■ **Quoted text**
--

In the coming months, you’ll see many American whiskey labels donning the term “Oregon oak.” What is it?
Oregon oak is the popular name for a species of American white oak, Quercus garryana, that grows along the Pacific coast and is indigenous to British Columbia, Washington, and Oregon. It’s also commonly referred to as “Garry oak,” “post oak,” “Brewer’s oak,” and “shin oak.” But let’s face it, Oregon oak sounds better than shin oak.
The broadleaf hardwood was named in 1839 and offered little commercial value, according to 1920s U.S. Forest Service literature. The species was noted for making good barrel staves, which were likely used to make beer barrels in the region.
Oregon oak’s contemporary barrel rise began in the 1970s, when the U.S. Forest Service studied its wine barrel potential. In 1988, Oregon Oak Barrels burst onto the scene and began selling barrels to prominent U.S. winemakers. Since then, several coopers have offered Oregon oak, including Rogue Spirits-owned Rolling Thunder Barrel Works. However, the world’s largest cooperage—Independent Stave Company, which serves the majority of the Kentucky distillers—does not make Oregon oak barrels.
Independent Stave studied Oregon oak in the 1970s and concluded the company’s focus would remain on the white oak growing in the Ozarks and other U.S. forests.
Nonetheless, as American whiskey has grown, distillers have sought new ways to inject flavor into their products. Buffalo Trace distillery is currently experimenting with Oregon oak, but will not divulge how many barrels it has in stock. Eastside Distilling’s Barrel Hitch, Hood River Distillers’ Trail’s End, and single malts from Westland and Clear Creek distilleries are among the brands using Oregon oak in their barrel inventory.
Westland distiller Matthew Hofmann, who prefers calling it “Garry oak,” says the species produces the Seattle-based distillery’s “most important cask type.” Westland works with Salem, Oregon-based cooper reWine for its barrels and finds the species to be, “incredibly charismatic, you know it immediately when you taste it. The key indicators are molasses, dark toffee, coffee grounds, blackberry jam, wood smoke, and clove. It’s all very dark, spicy, rich, and complex,” Hofmann says.

--

■ **Supplied information**
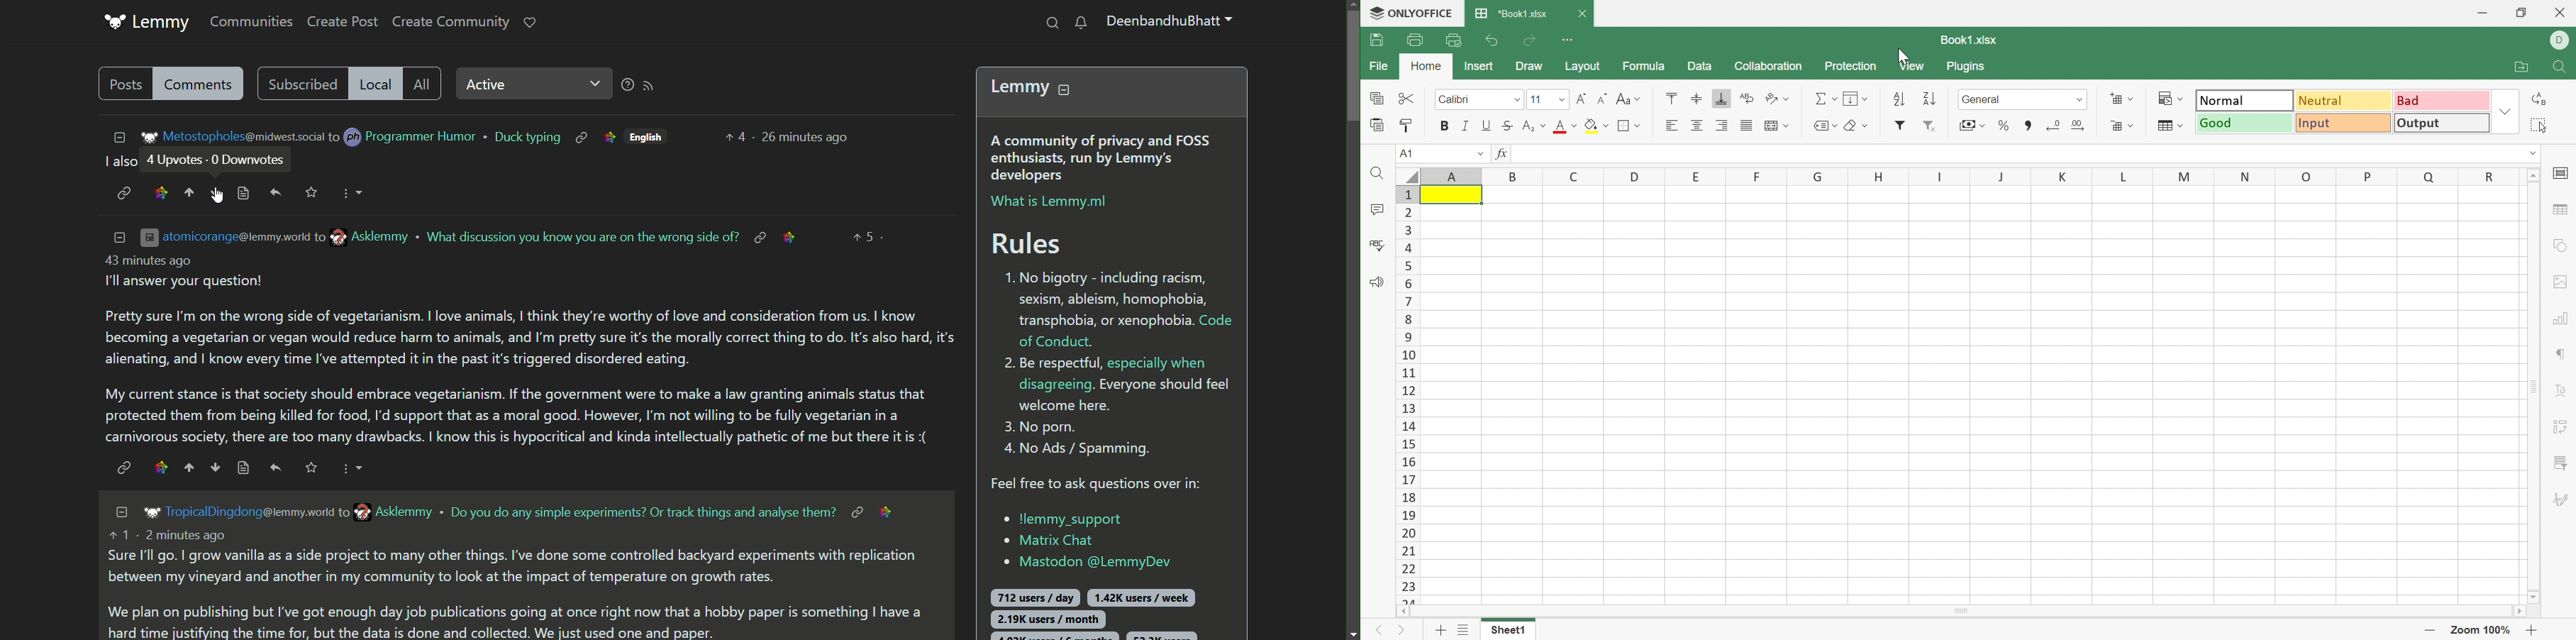 Image resolution: width=2576 pixels, height=644 pixels. Describe the element at coordinates (1747, 124) in the screenshot. I see `Justified` at that location. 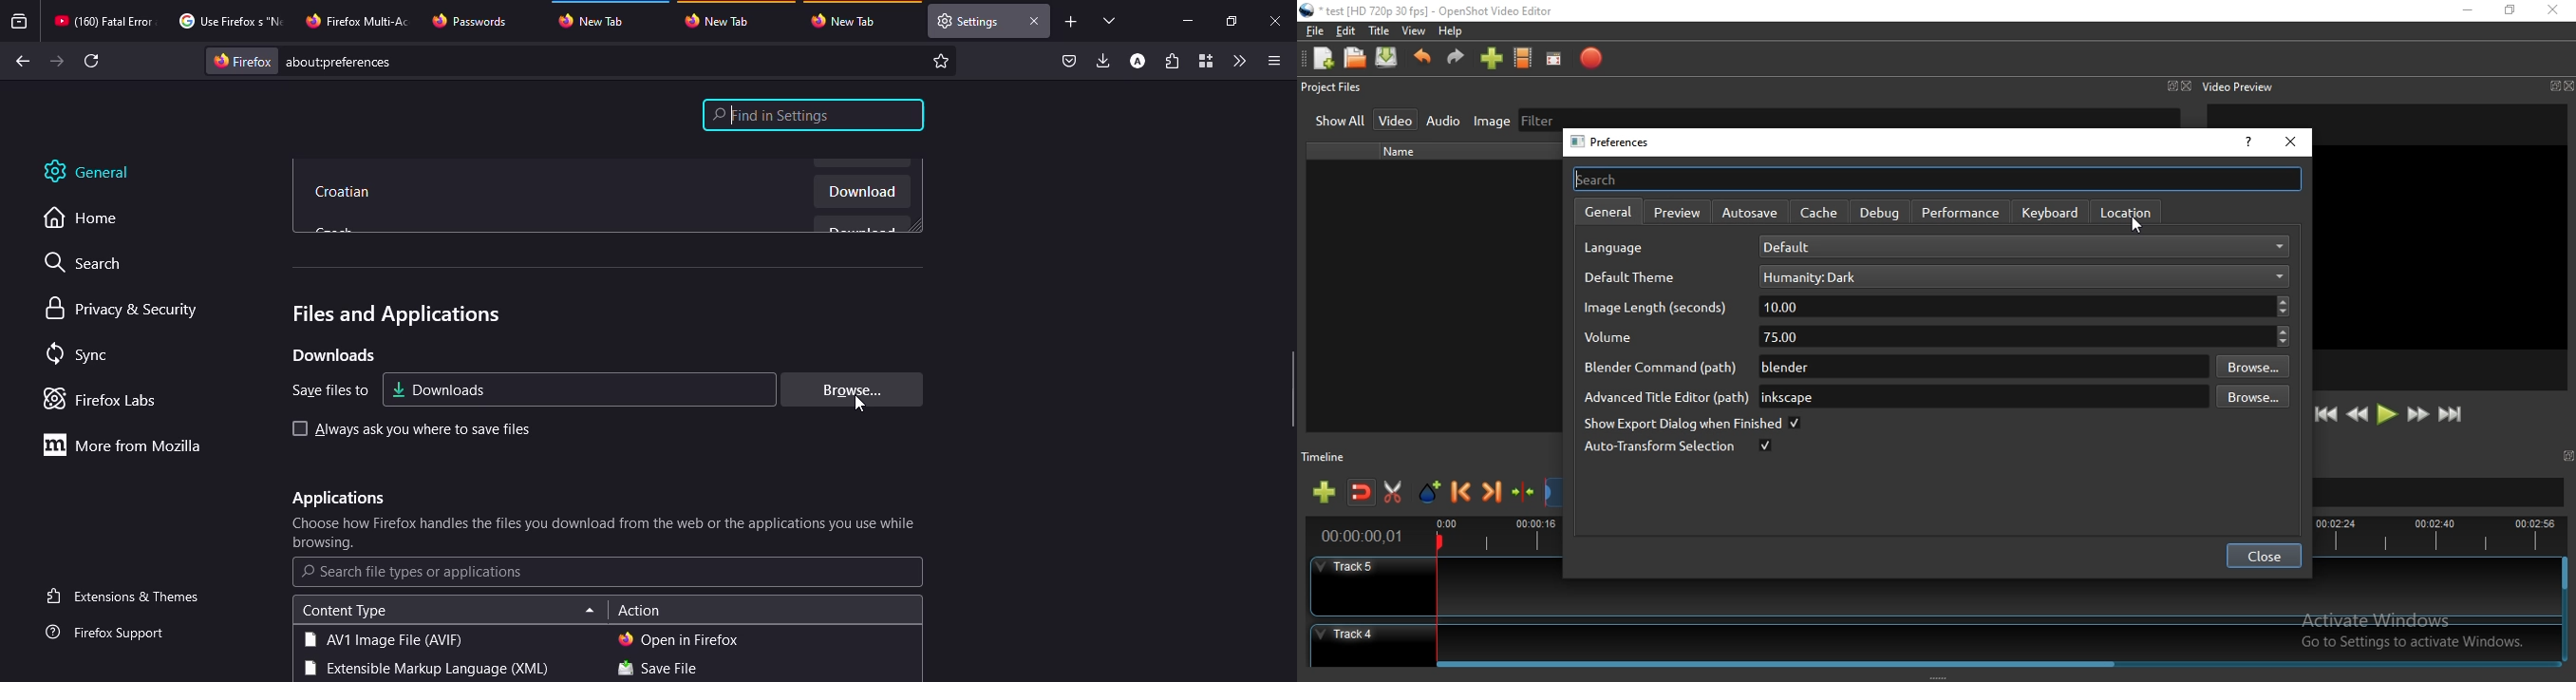 I want to click on container, so click(x=1204, y=62).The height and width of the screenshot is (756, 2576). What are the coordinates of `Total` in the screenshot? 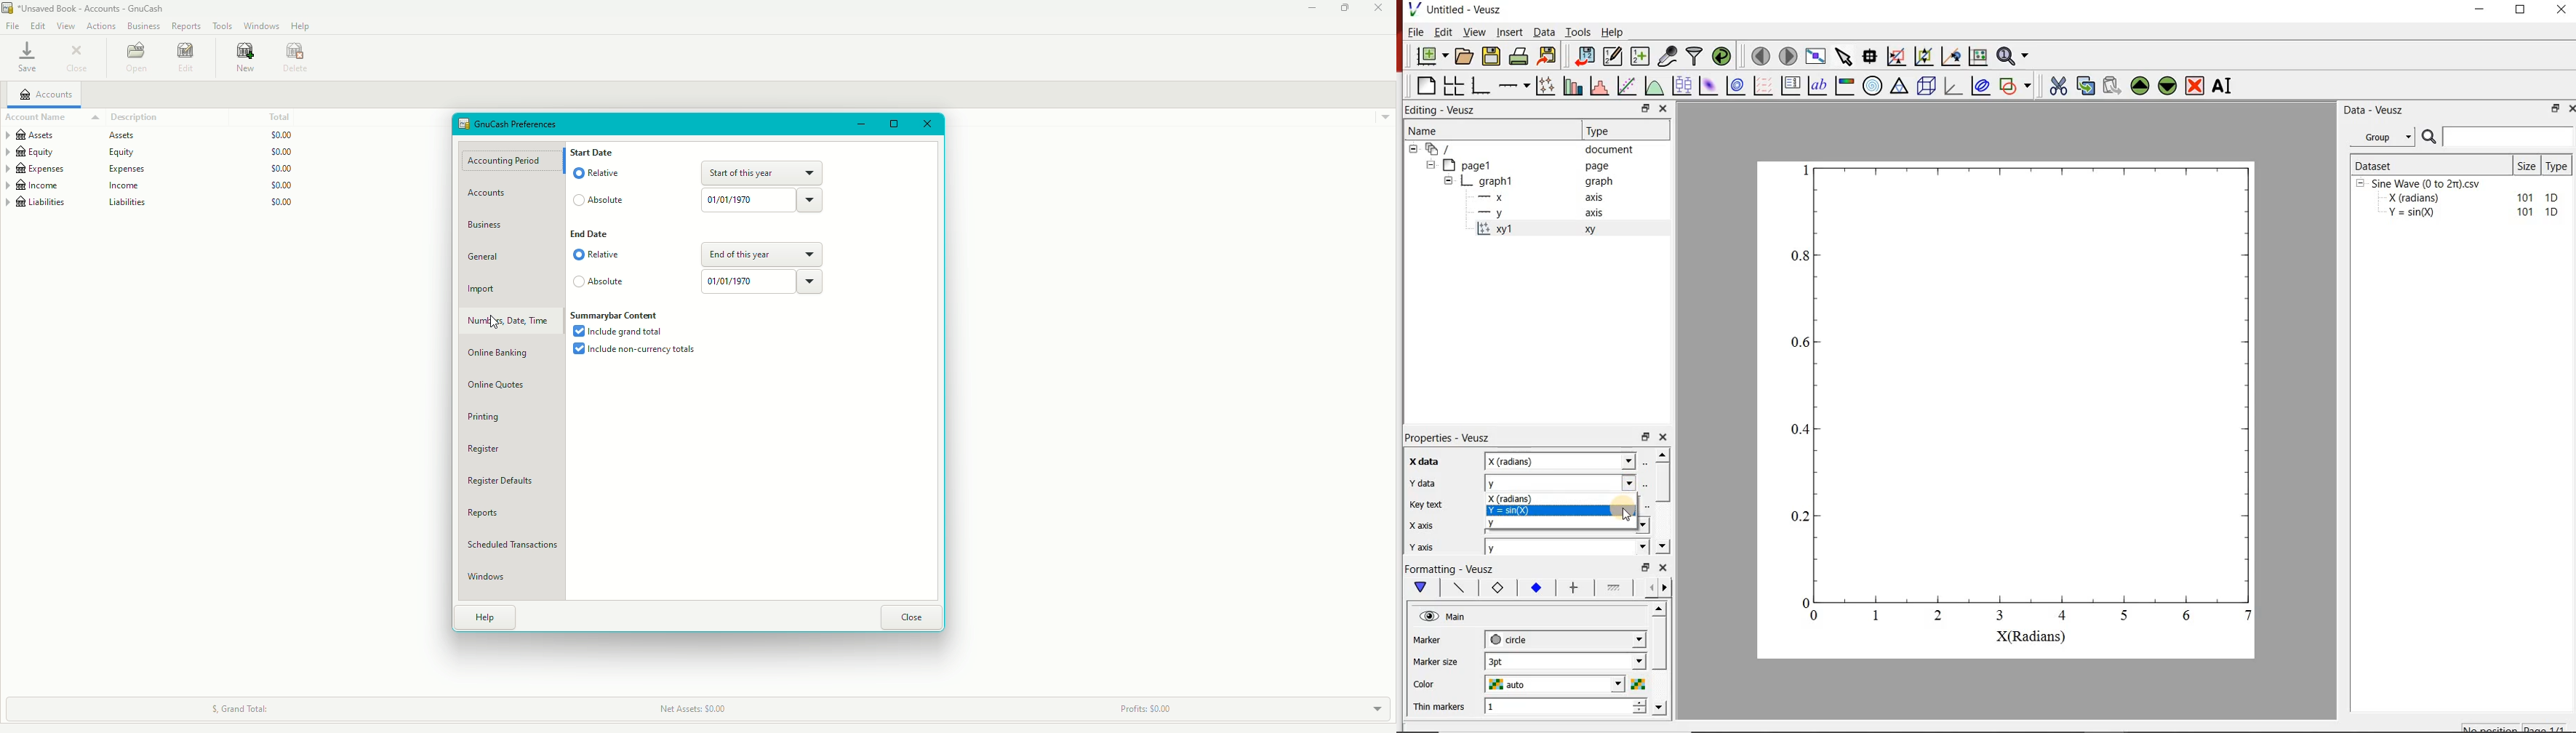 It's located at (284, 118).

--

■ **Written tasks**
A – State whether each of the following statements agrees with the text on Oregon oak, answering yes or no and quoting the deciding words of the text exactly: (i) Independent Stave Company makes Oregon oak barrels; (ii) Oregon Oak Barrels began selling barrels to prominent U.S. winemakers in 1988; (iii) the broadleaf hardwood was named in 1839.
B – Rewrite the passage of the text on Oregon oak from "In the coming" up to and including "than shin oak.", changing "shin oak" to "scrub oak".
The data is not required.

■ **Responses per task**
A –
(i) No: "does not make Oregon oak barrels."
(ii) Yes: "In 1988, Oregon Oak Barrels burst onto the scene and began selling barrels to prominent U.S. winemakers."
(iii) Yes: "The broadleaf hardwood was named in 1839"

B –
In the coming months, you’ll see many American whiskey labels donning the term “Oregon oak.” What is it?
Oregon oak is the popular name for a species of American white oak, Quercus garryana, that grows along the Pacific coast and is indigenous to British Columbia, Washington, and Oregon. It’s also commonly referred to as “Garry oak,” “post oak,” “Brewer’s oak,” and “scrub oak.” But let’s face it, Oregon oak sounds better than scrub oak.